** Begin Excerpted passage **

The Waugh Zone June 10, 2015

The five things you need to know on Wednesday June 10, 2015...

mansion house speech


George Osborne is very much a political, as well as an economic, Chancellor. In the Mansion House speech tonight he’s moving quickly to exploit Labour disarray over its own fiscal credibility with an audacious plan to enshrine budget surpluses in law.

The key announcement is that a surplus would have to be run in ‘normal’ times, not just boom times. Together with the revival of the 'Committee for the Reduction of National Debt' (last seen in Victorian times), this has prompted lots of ‘back to the future’ charges. Of course economists scoff that this is all a gimmick given one Parliament can’t bind the hands of the next. Some also point out that it was growth not spending cuts that wiped our debts after the Napoleonic wars. It’s better productivity that will perhaps be the key instead.

But David Gauke, the Financial Secretary to the Treasury, was on the Today programme insisting that the OBR would work out what was ‘normal’ or not. He also insisted no change in the 2017 date for ending the structural deficit. “We remain committed to the £30bn so we are not resiling from that. This is a more ambitious target in terms of having an overall surplus. Of course, growth is very important. In 2014 fastest growing major economy in the western world while reducing our deficit, of course the two can go together.”

Watch out though for the other big story in the Mansion House speech: an end to ‘banker bashing’. Osborne looks like he will try to tempt HSBC and others not to quit the UK by signalling an end to the banker levy hikes he has used to grab a few hundred million (Gordon Brown, stealth style) whenever he needs to plug a hole.

Chris Leslie has probably the toughest job of anyone in the Shadow Cabinet right now. How can he persuade people that Labour will again be trusted with their cash, while resisting Osborne’s plans?


David Miliband’s five long years of pent up frustration over losing to his brother are more evident by the day. Last night on CNN, he let rip by declaring that Labour had ‘turned the page backwards’ under his brother Ed’s leadership. He warned that the party had “to find again that combination of economic dynamism and social justice that defined the success of the Labour party” under Tony Blair.

The Times has splashed on its own interview too in which Miliband says “We should liberate ourselves from the delusion that running away from three election victories is a route to success”. Call it modernisation, call it Blairism, it got Labour into power: that’s his message. And to misunderstand that is to be deluded.

** End Excerpted passage **

Required task: In the excerpted passage, copy the section between "David Miliband’s five" and "to be deluded.", inclusive, substituting "sibling" for every "brother".

** Begin Data shown **

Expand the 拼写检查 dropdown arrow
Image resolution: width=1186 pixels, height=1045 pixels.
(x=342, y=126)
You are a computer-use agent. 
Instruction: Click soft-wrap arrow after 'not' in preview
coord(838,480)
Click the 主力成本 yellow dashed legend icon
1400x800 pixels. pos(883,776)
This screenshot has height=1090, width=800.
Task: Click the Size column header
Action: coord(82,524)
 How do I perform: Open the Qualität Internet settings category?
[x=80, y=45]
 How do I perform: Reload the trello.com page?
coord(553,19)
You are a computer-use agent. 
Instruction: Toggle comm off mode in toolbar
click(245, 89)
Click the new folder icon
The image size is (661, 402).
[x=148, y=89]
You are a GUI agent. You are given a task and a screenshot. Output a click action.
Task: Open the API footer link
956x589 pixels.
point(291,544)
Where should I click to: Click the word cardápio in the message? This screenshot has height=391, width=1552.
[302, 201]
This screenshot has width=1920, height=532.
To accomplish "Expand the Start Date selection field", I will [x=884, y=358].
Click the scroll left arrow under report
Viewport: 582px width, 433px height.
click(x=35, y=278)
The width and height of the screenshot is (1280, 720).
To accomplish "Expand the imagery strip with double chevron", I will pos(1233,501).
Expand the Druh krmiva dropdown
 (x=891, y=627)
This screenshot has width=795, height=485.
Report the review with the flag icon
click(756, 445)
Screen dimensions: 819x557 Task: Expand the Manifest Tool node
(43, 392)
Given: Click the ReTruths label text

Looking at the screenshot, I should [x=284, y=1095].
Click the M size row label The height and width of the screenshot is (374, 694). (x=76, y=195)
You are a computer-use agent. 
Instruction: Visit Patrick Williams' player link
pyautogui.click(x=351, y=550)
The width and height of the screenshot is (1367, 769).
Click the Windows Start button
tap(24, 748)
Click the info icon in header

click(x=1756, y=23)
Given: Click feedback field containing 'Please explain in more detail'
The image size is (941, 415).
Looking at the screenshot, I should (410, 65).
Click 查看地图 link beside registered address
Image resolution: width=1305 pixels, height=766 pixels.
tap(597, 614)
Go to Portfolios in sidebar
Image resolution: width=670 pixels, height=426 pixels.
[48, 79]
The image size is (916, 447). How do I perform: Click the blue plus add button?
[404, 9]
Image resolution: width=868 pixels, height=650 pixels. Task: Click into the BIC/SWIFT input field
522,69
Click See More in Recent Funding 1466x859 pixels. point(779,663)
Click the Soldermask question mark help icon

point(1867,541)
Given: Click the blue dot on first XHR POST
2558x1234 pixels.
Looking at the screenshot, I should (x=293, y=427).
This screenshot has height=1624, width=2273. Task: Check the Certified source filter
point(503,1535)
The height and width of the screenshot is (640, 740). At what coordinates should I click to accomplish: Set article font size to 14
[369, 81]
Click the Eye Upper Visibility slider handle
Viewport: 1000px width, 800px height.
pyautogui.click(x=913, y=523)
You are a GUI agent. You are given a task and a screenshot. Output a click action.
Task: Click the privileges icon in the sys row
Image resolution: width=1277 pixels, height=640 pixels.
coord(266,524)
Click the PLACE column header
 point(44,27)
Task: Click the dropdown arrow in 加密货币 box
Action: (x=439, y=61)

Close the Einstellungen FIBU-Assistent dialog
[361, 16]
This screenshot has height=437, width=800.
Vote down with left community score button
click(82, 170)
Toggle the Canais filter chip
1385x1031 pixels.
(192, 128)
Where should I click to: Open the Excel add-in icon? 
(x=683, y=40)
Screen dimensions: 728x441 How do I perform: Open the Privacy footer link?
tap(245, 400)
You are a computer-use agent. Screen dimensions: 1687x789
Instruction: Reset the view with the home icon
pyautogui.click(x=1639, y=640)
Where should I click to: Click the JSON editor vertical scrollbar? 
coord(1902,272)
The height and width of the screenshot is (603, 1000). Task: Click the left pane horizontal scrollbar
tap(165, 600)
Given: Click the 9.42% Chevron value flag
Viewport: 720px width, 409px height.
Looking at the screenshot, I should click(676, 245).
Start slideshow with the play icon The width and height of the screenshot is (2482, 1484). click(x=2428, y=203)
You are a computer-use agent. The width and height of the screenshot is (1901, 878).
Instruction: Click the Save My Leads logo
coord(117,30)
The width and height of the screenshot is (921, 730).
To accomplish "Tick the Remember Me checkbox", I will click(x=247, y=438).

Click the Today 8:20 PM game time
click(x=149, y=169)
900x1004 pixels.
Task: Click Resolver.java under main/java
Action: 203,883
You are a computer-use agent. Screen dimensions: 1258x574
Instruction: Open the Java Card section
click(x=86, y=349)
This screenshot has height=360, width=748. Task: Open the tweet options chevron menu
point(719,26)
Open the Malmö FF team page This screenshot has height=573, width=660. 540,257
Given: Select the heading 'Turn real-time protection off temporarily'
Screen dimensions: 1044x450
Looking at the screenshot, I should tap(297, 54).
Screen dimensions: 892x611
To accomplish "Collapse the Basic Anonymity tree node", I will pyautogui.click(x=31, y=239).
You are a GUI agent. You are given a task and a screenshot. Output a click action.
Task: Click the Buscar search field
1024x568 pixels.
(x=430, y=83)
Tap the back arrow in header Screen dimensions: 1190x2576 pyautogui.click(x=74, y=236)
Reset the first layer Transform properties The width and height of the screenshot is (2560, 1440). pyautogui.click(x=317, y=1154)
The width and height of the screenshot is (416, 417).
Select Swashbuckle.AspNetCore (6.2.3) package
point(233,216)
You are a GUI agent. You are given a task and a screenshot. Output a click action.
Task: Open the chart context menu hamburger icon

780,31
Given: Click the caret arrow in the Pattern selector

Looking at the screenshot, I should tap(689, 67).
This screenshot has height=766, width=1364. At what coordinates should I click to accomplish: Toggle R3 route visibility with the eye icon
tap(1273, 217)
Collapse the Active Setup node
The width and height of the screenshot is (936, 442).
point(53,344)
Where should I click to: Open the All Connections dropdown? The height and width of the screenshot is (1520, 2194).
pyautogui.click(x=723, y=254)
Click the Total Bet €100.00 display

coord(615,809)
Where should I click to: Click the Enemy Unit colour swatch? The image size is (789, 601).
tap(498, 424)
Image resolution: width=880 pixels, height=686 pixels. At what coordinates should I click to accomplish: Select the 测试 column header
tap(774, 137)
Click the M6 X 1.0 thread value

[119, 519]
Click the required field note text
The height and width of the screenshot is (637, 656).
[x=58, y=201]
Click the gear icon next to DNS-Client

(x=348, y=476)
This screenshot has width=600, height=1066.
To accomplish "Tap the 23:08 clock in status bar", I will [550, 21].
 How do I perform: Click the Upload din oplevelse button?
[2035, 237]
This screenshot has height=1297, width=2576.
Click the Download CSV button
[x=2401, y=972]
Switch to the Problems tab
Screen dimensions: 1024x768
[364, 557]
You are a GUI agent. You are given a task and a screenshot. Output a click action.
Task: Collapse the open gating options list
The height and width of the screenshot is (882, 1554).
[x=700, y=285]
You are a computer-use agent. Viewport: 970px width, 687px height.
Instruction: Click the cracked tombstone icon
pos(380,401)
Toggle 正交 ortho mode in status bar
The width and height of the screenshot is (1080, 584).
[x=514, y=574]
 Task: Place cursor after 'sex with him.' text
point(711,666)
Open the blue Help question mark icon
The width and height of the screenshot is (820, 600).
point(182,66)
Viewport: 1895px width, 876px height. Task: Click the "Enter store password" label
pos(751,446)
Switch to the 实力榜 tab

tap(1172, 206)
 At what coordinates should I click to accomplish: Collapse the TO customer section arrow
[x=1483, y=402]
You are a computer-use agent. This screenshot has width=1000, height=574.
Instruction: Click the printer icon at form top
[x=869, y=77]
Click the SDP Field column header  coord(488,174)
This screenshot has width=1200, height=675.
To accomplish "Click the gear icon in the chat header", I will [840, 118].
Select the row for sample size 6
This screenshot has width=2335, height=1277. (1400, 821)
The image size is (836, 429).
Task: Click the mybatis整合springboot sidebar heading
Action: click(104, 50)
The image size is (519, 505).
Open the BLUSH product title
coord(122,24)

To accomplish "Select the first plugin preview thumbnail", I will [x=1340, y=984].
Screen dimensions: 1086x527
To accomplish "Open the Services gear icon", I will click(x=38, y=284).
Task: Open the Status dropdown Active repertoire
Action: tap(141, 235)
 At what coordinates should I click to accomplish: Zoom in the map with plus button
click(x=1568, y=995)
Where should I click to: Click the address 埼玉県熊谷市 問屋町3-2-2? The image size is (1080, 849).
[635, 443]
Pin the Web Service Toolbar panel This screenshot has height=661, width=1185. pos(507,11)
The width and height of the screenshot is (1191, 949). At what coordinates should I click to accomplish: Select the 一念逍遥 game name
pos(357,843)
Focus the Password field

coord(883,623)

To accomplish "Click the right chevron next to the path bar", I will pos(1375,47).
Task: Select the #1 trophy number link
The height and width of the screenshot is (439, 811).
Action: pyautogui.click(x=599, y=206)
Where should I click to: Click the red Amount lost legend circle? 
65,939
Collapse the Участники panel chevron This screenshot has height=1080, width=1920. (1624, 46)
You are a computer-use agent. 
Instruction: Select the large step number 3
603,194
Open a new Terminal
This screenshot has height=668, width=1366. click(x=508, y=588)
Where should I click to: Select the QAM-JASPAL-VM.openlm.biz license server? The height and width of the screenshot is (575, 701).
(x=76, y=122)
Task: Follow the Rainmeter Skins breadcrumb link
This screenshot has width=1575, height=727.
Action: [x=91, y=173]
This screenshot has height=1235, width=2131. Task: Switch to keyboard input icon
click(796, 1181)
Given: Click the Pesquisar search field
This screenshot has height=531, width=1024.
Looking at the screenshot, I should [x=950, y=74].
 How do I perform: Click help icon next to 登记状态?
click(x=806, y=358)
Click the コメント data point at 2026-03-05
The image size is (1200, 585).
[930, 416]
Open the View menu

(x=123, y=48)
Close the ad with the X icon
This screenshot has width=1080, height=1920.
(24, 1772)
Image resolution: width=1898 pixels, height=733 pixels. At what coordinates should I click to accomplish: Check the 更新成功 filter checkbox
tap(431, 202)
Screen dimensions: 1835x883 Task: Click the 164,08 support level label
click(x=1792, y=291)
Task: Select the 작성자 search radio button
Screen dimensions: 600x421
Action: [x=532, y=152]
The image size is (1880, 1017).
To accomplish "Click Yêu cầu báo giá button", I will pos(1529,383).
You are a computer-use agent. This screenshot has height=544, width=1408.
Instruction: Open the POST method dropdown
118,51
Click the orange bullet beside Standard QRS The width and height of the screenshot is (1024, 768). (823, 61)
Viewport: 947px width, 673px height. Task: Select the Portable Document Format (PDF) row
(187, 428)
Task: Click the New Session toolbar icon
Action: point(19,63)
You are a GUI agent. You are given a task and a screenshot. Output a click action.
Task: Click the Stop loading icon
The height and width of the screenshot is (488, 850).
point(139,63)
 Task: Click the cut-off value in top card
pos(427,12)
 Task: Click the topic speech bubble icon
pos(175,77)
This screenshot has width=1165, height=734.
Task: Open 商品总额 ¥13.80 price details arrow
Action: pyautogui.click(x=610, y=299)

** End Data shown **

Task output:
David Miliband’s five long years of pent up frustration over losing to his sibling are more evident by the day. Last night on CNN, he let rip by declaring that Labour had ‘turned the page backwards’ under his sibling Ed’s leadership. He warned that the party had “to find again that combination of economic dynamism and social justice that defined the success of the Labour party” under Tony Blair.

The Times has splashed on its own interview too in which Miliband says “We should liberate ourselves from the delusion that running away from three election victories is a route to success”. Call it modernisation, call it Blairism, it got Labour into power: that’s his message. And to misunderstand that is to be deluded.